======== PROVIDED ENTRIES ========
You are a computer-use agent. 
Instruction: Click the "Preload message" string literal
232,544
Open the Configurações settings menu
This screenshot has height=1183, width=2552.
========
DIRECTIVE =>
Format the data above as a JSON list of strings, with one string per line and blank lines left out.

COMPLETED EXERCISE =>
[
  "You are a computer-use agent. ",
  "Instruction: Click the \"Preload message\" string literal",
  "232,544",
  "Open the Configurações settings menu",
  "This screenshot has height=1183, width=2552."
]